[openstack-dev] [tc][rally][qa] Application for a new OpenStack Program: Performance and Scalability
Jay Pipes
jaypipes at gmail.com
Mon Aug 4 16:25:15 UTC 2014
On 08/04/2014 11:21 AM, Boris Pavlovic wrote:
> Rally is quite monolithic and can't be split
I think this is one of the roots of the problem that folks like David
and Sean keep coming around to. If Rally were less monolithic, it
would be easier to say "OK, bring this piece into Tempest, have this
piece be a separate library and live in the QA program, and have the
service endpoint that allows operators to store and periodically measure
SLA performance indicators against their cloud."
Incidentally, this is one of the problems that Scalr faced when applying
for incubation, years ago, and one of the reasons the PPB at the time
voted not to incubate Scalr: it had a monolithic design that crossed too
many different lines in terms of duplicating functionality that already
existed in a number of other projects.
> , that is why I think Rally should be a separated program (i.e.
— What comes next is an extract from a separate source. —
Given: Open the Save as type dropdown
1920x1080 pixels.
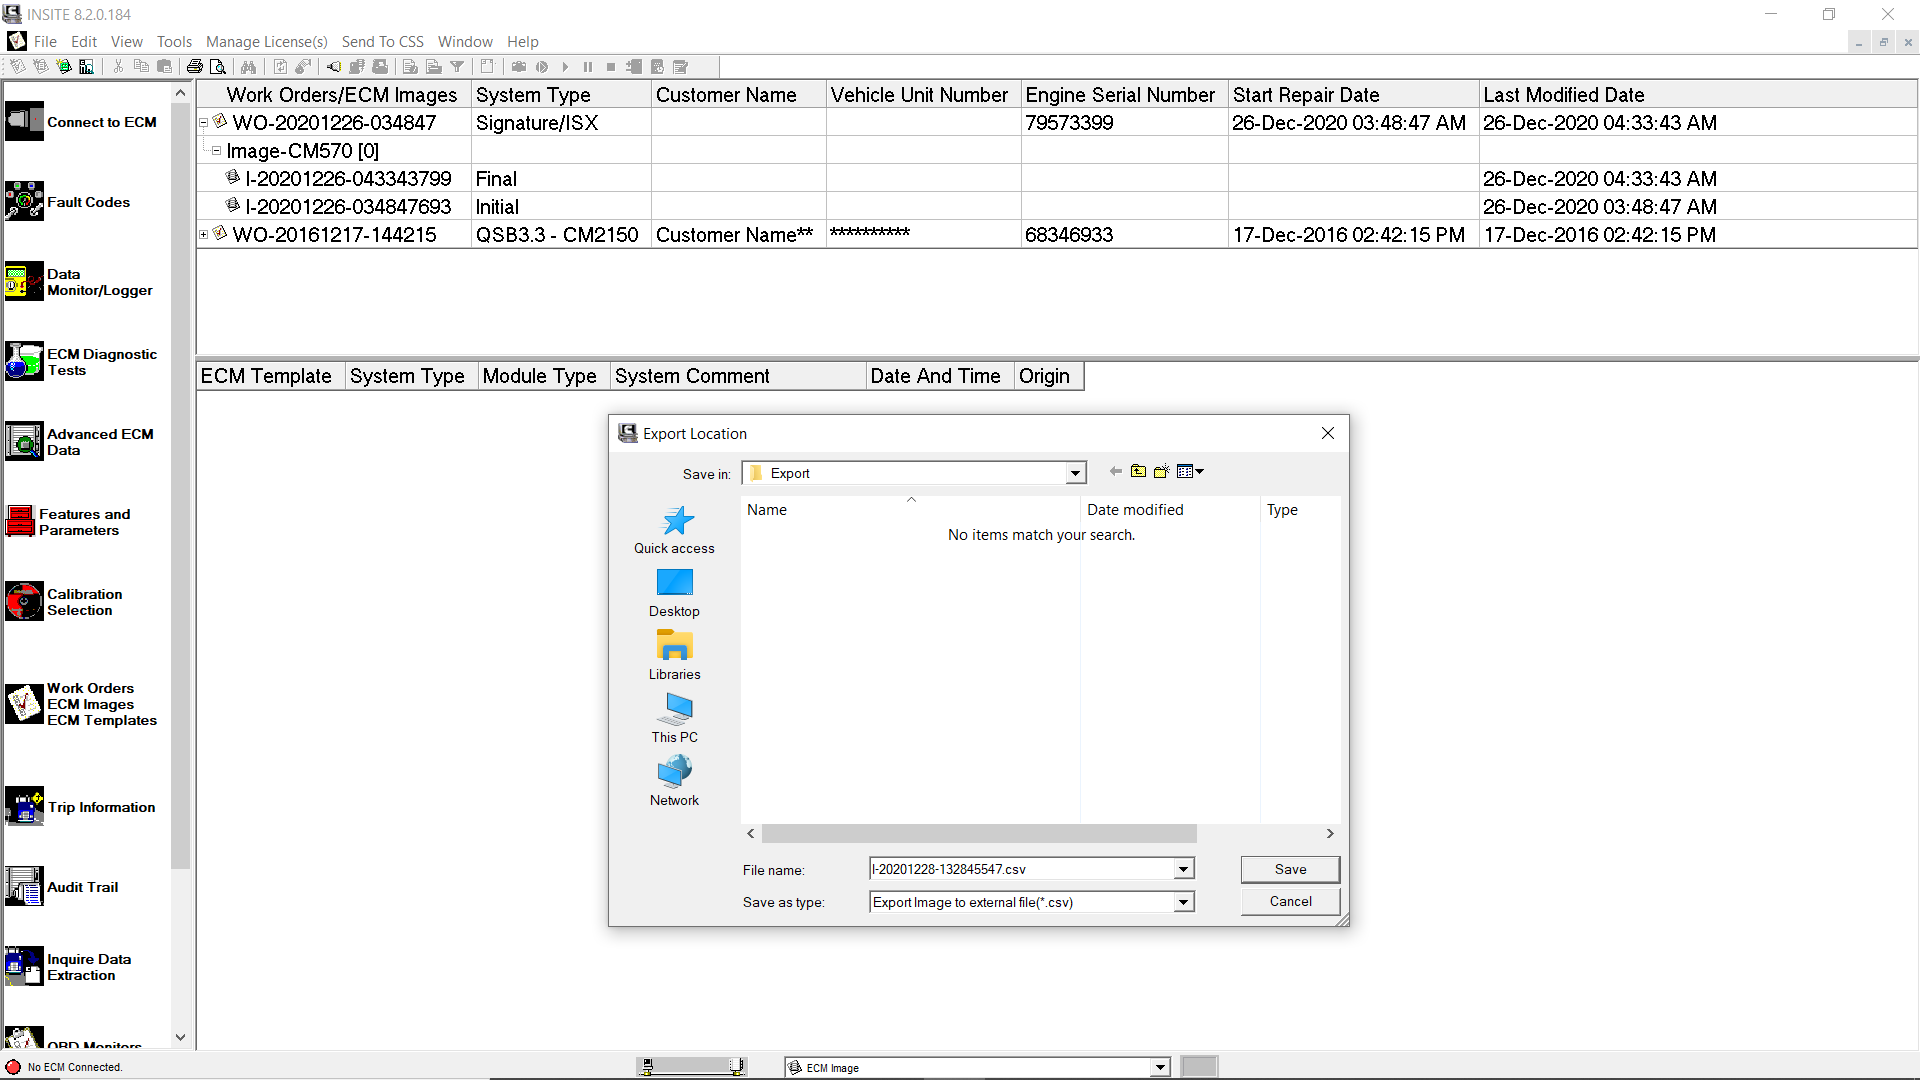Looking at the screenshot, I should pyautogui.click(x=1184, y=901).
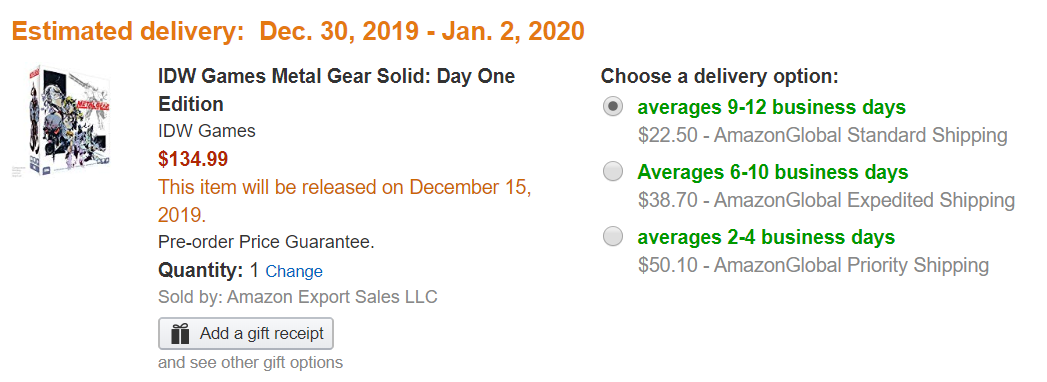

> Rally scope is just different from QA scope). As well, It's not clear
> for me, why collaboration is possible only in case of one program? In
> my opinion collaboration & programs are irrelevant things.
Sure, it's certainly possible for collaboration to happen across
programs. I think what Sean is alluding to is the fact that the Tempest
and Rally communities have done little collaboration to date, and that
is worrying to him.
> About collaboration between Rally & Tempest teams... Major goal of
> integration Tempest in Rally is to make it simpler to use tempest on
> production clouds via OpenStack API.
Plenty of folks run Tempest without Rally against production clouds as
an acceptance test platform. I see no real benefit to arguing that Rally
is for running against production clouds and Tempest is for
non-production clouds. There just isn't much of a difference there.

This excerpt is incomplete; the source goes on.